As the Year 7 cohort are getting to know one another, the staff get them moving with modified games, designed to get the students working together and making new friends.
Before the full school Swimming Carnival, the Year 7 students also take part in ‘Swimfest’, which is a fun way to get students into the water.
“We don’t want the Year 7 students to feel overwhelmed at the Swimming Carnival, so Swimfest is a great way to get them to participate. It’s also a really fun carnival with wipe out balls which everyone enjoys.”
Year 8 is about minimising harm, and during the year the students look at a wide range of topics including cyber bullying and how to protect yourself online, to physical health and the importance of staying fit and healthy through participation in various physical activities from competitive to recreational.
“For our practical work, we get the students involved in an ‘amazing race’, which has them running all over the school.”
By Year 9, the curriculum looks more deeply into fitness and wellness.
“In Year 9 the students have a strong foundation of mental and physical wellness, so can explore topics such as food and nutrition and the benefits of healthy food and exercise in far more detail.”
“As part of mental and physical wellness we look at topics around body image, peer pressure and self-esteem.
“There is an excellent program by Dove called the Confident Me Program. This really resonates with the students as they look at appearance ideals, media messages, comparisons and body talk.”
For their physical task, the students partake in a synchronised swimming unit. This unit is undertaken because, along with many other female sports, this is one that is always criticised for being a part of the Olympic Games.
“We like to show the girls that it takes as much stamina, strength and co-ordination as other aquatic activities to perfect. It is also a great way to practice working together, and as part of a team. The girls don’t realise it, but they spend the entire lesson treading water and for some classes that can be up to 90 minutes,” Geraldine explained.
Year 10 is the last year students must take HPE as a subject, so the team work very hard to ensure the students are prepared to manage their own health and wellness should they decide not to take a HPE subject in Years 11 and 12.
“In Year 10, we get the students to analyse their own health, and that includes their physical, social and emotional health.
“They do this by keeping a health diary where they can talk about how they are currently looking after themselves and how making small changes to improve their overall health.”

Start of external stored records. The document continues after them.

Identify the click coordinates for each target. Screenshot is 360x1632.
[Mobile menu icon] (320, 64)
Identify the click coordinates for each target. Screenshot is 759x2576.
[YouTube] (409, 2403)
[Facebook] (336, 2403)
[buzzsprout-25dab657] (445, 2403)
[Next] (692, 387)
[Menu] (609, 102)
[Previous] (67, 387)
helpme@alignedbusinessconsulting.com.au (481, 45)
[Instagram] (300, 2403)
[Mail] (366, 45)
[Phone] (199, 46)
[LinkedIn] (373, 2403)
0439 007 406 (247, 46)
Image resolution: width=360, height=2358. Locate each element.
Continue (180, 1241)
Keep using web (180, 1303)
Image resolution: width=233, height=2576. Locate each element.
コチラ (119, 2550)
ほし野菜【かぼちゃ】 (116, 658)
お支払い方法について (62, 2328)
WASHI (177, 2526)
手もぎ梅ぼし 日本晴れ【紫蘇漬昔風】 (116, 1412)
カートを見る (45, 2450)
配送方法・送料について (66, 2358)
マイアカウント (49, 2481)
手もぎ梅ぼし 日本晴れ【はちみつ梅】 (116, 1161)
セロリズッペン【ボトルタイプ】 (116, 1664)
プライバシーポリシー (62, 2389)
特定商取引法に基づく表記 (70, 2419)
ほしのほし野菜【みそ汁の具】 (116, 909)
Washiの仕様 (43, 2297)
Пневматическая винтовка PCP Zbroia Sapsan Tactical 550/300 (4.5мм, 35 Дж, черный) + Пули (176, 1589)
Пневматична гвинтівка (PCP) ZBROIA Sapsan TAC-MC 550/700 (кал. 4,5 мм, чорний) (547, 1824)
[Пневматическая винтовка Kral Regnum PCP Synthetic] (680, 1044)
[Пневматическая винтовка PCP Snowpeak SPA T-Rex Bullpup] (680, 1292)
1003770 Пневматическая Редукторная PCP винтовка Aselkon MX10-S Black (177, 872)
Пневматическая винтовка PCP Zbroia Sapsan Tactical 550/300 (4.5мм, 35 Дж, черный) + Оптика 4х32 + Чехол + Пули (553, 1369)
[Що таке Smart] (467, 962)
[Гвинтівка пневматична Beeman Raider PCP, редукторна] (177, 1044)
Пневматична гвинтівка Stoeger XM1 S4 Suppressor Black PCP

As part of the curriculum, all Year 10 students undertake training to receive their First Aid certificate.
“Health and wellness is also about having fun, so to finish the year, we look at lifestyle activities that you can do as part of daily living.”
As a subject choice in Years 11 and 12, students can either do PE, which looks at both practical and theory, or Health, which has no practical aspect.
“Students choose to continue with PE or Health, not only because they have an interest in the subject, but because they are looking at a range of careers that PE or Health can help them with, such as nursing, paramedics, nutrition, dietitian or physiotherapy to name a few.”
Senior Health also looks at societal trends including diabetes, heart disease and mental health. Students are taught strategies to help with anxiety and stress and how to control their expectations.
“Our vision is very clear, we want health to be the cornerstone of each student’s life, in 10, 20, 30 years and more, we want them to be actively participating in their own health.”